How to parse and optimize MySQL 8.0 PFS histogram 07/19 Update SLTechnology News&Howtos

How to parse and optimize MySQL 8.0 PFS histogram

2025-07-19 Update From: SLTechnology News&Howtos shulou NAV: SLTechnology News&Howtos > Database >

Shulou(Shulou.com)05/31 Report--

This article mainly introduces "how to parse and optimize MySQL 8.0 PFS histogram". In daily operation, I believe many people have doubts about how to analyze and optimize MySQL 8.0 PFS histogram. Xiaobian consulted all kinds of materials and sorted out simple and easy-to-use methods of operation. I hope it will be helpful for you to answer the doubts of "how to analyze and optimize MySQL 8.0 PFS histogram". Next, please follow the editor to study!

Introduction to Part Ⅰ

The operation and maintenance of online database often can not avoid the monitoring of statement execution time. If there are obvious and frequent slow queries or slow writes in the actual business operation, we need to pay special attention to locate the cause of the problem in time.

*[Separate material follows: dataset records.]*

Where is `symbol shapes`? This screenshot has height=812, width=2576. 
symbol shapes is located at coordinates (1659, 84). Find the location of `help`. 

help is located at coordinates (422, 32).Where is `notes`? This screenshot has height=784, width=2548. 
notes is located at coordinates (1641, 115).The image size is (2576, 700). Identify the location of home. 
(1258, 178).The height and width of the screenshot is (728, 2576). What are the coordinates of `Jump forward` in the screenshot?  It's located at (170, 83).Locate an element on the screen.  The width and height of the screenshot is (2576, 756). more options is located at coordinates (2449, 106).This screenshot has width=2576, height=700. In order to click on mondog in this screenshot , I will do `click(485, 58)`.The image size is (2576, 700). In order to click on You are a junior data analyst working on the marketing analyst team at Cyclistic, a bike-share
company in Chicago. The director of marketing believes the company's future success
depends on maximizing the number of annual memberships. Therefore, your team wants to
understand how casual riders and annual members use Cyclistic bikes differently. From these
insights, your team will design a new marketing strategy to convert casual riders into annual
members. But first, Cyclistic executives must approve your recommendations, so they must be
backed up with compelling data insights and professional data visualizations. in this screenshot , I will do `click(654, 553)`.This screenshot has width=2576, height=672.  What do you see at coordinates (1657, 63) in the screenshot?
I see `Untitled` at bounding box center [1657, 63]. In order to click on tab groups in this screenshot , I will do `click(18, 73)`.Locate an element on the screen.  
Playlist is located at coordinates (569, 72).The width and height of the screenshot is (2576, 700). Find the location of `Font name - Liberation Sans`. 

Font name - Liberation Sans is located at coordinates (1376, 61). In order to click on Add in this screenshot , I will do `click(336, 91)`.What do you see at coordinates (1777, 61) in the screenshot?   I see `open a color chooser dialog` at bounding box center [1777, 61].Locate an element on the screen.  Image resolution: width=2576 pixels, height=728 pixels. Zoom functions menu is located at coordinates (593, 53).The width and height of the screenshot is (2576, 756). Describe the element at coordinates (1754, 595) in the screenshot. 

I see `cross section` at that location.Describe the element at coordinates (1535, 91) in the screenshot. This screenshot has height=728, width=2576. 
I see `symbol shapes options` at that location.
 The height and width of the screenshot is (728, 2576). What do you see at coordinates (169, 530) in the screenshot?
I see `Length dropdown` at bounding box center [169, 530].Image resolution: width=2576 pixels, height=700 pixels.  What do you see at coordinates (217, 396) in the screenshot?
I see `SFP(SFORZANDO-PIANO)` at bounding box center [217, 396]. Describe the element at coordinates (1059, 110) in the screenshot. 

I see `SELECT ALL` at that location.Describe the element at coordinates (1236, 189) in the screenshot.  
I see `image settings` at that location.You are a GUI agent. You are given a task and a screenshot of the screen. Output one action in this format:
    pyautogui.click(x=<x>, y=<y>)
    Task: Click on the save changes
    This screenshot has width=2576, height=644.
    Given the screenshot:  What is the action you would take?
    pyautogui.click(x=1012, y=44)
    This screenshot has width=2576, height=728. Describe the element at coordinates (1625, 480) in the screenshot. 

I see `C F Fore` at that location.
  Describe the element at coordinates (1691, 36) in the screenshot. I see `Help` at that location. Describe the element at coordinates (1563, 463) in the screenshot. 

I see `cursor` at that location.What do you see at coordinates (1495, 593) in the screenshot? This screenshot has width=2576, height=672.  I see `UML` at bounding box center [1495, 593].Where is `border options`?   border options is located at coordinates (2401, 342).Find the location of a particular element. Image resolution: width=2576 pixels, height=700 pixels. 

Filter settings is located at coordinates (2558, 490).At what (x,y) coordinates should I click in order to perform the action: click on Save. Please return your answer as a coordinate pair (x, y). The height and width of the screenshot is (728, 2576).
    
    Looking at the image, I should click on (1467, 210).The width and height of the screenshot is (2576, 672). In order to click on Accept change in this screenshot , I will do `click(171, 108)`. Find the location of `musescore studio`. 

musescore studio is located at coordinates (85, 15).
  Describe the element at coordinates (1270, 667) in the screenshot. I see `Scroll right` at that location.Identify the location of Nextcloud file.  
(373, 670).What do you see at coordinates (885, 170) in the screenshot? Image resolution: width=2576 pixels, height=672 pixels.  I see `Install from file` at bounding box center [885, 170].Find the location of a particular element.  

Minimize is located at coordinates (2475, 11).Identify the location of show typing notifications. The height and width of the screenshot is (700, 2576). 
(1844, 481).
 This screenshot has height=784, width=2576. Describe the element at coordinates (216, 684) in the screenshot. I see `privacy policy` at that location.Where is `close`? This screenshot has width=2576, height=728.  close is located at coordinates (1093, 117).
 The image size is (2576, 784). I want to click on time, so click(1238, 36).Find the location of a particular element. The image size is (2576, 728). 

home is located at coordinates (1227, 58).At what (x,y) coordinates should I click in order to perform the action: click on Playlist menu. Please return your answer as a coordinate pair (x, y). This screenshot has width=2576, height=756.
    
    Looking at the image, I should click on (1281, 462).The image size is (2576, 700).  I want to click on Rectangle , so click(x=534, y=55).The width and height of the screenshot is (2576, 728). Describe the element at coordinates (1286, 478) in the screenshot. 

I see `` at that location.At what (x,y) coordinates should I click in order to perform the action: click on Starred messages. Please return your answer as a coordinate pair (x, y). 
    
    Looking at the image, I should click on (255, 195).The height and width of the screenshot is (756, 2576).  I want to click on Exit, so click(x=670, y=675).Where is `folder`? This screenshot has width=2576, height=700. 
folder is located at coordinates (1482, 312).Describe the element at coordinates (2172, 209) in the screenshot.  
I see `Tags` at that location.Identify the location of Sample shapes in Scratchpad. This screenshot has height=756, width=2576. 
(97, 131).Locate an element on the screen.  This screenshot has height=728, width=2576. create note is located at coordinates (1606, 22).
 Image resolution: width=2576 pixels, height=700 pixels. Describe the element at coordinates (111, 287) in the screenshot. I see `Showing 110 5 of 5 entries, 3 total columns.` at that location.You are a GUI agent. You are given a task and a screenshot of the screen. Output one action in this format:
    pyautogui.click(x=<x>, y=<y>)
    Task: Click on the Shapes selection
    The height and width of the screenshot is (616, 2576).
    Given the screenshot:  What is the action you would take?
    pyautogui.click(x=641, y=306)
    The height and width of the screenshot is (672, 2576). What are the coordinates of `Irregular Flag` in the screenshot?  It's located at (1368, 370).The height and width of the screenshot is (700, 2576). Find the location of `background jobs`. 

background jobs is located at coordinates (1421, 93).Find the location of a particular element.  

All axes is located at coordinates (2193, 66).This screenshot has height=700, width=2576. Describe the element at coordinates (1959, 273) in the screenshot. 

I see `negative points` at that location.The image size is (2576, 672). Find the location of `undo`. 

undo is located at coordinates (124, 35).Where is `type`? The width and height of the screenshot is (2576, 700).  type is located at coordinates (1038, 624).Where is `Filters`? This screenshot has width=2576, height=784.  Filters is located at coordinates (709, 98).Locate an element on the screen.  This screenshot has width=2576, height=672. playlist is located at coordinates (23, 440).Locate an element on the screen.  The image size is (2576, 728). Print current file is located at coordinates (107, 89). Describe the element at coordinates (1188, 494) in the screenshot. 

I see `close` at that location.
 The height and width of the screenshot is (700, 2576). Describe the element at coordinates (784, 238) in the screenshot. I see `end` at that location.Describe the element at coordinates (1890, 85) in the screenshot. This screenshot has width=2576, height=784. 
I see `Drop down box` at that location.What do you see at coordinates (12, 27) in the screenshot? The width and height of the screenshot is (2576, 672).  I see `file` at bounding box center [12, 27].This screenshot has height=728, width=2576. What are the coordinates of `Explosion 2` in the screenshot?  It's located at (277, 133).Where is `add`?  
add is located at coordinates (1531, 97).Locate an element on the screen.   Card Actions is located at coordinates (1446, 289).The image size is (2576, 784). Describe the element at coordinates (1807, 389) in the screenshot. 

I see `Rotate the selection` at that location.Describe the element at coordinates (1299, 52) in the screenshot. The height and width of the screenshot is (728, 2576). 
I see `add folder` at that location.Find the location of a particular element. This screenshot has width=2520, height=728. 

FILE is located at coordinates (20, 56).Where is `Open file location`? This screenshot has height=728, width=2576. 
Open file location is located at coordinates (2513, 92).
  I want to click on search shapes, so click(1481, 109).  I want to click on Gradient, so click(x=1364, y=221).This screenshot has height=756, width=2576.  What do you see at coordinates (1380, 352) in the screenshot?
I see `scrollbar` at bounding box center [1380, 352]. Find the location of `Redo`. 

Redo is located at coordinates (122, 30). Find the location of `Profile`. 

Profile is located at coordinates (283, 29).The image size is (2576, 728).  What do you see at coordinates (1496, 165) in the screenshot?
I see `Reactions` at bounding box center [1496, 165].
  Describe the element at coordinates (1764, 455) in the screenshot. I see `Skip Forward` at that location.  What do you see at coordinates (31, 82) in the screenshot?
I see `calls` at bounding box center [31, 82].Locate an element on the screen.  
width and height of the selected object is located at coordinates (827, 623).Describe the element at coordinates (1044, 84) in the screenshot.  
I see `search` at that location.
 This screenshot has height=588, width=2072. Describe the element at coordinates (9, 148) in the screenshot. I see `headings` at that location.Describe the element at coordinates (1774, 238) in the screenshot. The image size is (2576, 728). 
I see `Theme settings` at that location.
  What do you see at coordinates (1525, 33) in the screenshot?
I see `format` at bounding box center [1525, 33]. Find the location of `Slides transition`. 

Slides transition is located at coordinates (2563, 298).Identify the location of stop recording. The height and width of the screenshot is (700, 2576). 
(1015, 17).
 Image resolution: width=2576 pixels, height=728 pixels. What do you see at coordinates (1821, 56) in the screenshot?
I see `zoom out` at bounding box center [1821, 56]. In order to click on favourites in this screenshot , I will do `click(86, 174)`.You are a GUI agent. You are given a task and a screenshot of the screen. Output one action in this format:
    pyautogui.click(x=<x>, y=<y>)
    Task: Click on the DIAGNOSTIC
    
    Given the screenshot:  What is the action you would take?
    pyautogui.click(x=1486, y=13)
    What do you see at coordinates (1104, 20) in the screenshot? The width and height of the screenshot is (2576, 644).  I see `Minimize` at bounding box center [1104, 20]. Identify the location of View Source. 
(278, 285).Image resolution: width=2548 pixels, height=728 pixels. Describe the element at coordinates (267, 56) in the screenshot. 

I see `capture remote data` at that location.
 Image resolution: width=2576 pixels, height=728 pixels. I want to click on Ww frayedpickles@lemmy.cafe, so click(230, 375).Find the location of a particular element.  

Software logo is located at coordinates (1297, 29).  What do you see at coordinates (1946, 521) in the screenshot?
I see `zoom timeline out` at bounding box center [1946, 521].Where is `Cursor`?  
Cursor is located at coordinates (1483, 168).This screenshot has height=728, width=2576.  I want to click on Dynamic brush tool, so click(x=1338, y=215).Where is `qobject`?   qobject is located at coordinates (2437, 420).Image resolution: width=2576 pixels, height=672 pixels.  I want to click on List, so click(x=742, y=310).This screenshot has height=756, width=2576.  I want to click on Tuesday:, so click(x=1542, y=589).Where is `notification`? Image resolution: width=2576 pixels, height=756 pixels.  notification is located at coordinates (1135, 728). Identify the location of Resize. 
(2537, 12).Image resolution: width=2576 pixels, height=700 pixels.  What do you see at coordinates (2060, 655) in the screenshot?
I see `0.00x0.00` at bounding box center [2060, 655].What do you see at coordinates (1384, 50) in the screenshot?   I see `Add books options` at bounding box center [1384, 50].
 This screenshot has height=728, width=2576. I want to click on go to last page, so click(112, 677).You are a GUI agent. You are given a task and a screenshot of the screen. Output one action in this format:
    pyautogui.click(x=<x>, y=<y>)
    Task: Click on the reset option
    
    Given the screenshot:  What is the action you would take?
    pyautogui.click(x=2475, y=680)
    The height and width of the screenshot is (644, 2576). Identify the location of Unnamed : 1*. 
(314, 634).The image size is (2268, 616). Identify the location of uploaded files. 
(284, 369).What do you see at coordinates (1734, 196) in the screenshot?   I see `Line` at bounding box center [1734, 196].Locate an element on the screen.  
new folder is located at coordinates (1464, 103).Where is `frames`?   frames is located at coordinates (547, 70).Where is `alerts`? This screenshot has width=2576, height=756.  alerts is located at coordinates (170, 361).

At this time, if the database itself can provide statistics on the execution time of statements on the instance, so that it can be macro (can observe the overall distribution of execution time) and micro (can locate slow statements), it can naturally get twice the result with half the effort.

As early as before MySQL 8.0, the performance_schema table already had multiple Statement Summary tables to record current or recent statement execution events.

Mysql > show tables from performance_schema like 'events_statements_summary%' +-+ | Tables_in_performance_schema (events_statements_summary%) | + -+ | events_statements_summary_by_account_by_event_name | | events_statements_summary_by_digest | | events_statements_summary_by_host_by_event_name | | events_statements_summary_by_program | | events_statements_summary_by_thread_by_event_name | | events_ Statements_summary_by_user_by_event_name | | events_statements_summary_global_by_event_name | +-+ 7 rows in set (0.00 sec)

According to the different grouping policies for events, these statement event summary tables are divided into seven. Events_statements_summary_by_digest stores data in groups according to the digest value of the statement and the name of the schema the statement operates on. Each row of data in the table summarizes the execution information of a set of statements of the same nature (specific values can be different) executed on a schema.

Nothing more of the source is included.